Dateneinträge
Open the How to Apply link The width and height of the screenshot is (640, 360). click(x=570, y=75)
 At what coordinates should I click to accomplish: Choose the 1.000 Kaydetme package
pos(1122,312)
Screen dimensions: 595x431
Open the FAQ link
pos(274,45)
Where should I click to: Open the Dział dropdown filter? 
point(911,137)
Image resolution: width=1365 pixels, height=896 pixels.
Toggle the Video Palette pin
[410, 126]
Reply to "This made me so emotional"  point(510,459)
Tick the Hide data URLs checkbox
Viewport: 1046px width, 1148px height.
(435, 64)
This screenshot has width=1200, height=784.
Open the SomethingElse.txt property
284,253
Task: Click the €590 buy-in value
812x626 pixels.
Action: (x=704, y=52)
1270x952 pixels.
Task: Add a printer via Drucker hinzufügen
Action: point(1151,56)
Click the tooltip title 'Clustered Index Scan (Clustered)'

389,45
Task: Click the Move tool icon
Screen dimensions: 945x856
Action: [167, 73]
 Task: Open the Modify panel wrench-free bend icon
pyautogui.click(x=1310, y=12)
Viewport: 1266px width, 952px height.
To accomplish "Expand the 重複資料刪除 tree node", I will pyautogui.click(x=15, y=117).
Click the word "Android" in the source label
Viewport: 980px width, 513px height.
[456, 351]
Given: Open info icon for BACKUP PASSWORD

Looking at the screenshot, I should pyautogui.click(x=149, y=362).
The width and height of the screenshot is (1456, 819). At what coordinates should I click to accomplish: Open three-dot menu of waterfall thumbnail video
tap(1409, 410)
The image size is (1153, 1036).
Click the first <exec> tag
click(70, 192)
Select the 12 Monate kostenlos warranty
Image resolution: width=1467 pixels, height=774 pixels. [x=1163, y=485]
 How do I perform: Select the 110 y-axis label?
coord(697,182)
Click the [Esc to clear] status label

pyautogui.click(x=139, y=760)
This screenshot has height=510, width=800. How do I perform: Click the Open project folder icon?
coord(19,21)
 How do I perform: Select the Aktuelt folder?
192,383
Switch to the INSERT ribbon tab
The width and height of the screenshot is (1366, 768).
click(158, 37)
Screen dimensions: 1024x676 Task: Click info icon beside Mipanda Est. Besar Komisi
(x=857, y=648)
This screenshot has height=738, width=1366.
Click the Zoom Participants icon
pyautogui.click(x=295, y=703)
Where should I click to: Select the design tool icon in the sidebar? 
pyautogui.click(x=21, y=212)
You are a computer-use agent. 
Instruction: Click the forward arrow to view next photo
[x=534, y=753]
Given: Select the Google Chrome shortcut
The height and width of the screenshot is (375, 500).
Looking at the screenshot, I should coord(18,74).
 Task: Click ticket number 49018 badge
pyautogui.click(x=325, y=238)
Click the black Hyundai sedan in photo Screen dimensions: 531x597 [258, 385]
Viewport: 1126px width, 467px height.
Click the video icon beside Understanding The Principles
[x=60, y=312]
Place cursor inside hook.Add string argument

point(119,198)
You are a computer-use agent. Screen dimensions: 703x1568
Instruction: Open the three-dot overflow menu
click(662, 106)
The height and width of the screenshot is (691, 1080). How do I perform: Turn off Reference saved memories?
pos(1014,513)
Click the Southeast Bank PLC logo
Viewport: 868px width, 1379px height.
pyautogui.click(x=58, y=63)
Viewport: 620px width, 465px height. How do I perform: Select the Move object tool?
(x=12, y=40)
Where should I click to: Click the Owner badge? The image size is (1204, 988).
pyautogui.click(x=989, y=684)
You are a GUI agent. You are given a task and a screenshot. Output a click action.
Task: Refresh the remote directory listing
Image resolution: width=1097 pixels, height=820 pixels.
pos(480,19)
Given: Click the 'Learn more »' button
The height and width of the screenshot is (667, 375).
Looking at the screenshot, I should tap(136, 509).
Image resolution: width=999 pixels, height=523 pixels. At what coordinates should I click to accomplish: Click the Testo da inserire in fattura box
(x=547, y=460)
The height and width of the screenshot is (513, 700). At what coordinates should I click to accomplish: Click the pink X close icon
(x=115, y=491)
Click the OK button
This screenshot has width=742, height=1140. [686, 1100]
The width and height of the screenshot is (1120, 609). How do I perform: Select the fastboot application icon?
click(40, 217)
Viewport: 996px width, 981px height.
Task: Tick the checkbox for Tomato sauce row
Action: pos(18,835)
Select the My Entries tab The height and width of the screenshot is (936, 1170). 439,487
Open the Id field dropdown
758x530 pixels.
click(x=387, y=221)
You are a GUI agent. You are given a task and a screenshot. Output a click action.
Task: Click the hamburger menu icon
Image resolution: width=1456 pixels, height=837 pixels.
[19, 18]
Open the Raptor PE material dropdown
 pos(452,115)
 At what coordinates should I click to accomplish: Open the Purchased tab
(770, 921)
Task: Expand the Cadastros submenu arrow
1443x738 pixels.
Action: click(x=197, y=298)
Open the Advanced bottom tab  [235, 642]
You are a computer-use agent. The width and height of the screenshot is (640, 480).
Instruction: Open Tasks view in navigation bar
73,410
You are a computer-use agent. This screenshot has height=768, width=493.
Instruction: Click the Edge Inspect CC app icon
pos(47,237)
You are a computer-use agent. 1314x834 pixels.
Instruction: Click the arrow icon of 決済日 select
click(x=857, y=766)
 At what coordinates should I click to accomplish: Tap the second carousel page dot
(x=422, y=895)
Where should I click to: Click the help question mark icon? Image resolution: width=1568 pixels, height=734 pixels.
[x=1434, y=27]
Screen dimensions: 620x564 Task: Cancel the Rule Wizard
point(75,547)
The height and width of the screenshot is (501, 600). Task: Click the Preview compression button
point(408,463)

▸ AUFGABE UND VORGABEN
Schreibe die Einträge vom Anfang bis einschließlich der Zeile mit „(x=857, y=648)“ neu und ersetze dabei „Viewport“ durch „Window“, ohne sonst etwas zu verändern.

▸ ERGEBNIS
Open the How to Apply link The width and height of the screenshot is (640, 360). click(x=570, y=75)
 At what coordinates should I click to accomplish: Choose the 1.000 Kaydetme package
pos(1122,312)
Screen dimensions: 595x431
Open the FAQ link
pos(274,45)
Where should I click to: Open the Dział dropdown filter? 
point(911,137)
Image resolution: width=1365 pixels, height=896 pixels.
Toggle the Video Palette pin
[410, 126]
Reply to "This made me so emotional"  point(510,459)
Tick the Hide data URLs checkbox
Window: 1046px width, 1148px height.
(435, 64)
This screenshot has width=1200, height=784.
Open the SomethingElse.txt property
284,253
Task: Click the €590 buy-in value
812x626 pixels.
Action: (x=704, y=52)
1270x952 pixels.
Task: Add a printer via Drucker hinzufügen
Action: point(1151,56)
Click the tooltip title 'Clustered Index Scan (Clustered)'

389,45
Task: Click the Move tool icon
Screen dimensions: 945x856
Action: [167, 73]
 Task: Open the Modify panel wrench-free bend icon
pyautogui.click(x=1310, y=12)
Window: 1266px width, 952px height.
To accomplish "Expand the 重複資料刪除 tree node", I will pyautogui.click(x=15, y=117).
Click the word "Android" in the source label
Window: 980px width, 513px height.
[456, 351]
Given: Open info icon for BACKUP PASSWORD

Looking at the screenshot, I should pyautogui.click(x=149, y=362).
The width and height of the screenshot is (1456, 819). At what coordinates should I click to accomplish: Open three-dot menu of waterfall thumbnail video
tap(1409, 410)
The image size is (1153, 1036).
Click the first <exec> tag
click(70, 192)
Select the 12 Monate kostenlos warranty
Image resolution: width=1467 pixels, height=774 pixels. [x=1163, y=485]
 How do I perform: Select the 110 y-axis label?
coord(697,182)
Click the [Esc to clear] status label

pyautogui.click(x=139, y=760)
This screenshot has height=510, width=800. How do I perform: Click the Open project folder icon?
coord(19,21)
 How do I perform: Select the Aktuelt folder?
192,383
Switch to the INSERT ribbon tab
The width and height of the screenshot is (1366, 768).
click(158, 37)
Screen dimensions: 1024x676 Task: Click info icon beside Mipanda Est. Besar Komisi
(x=857, y=648)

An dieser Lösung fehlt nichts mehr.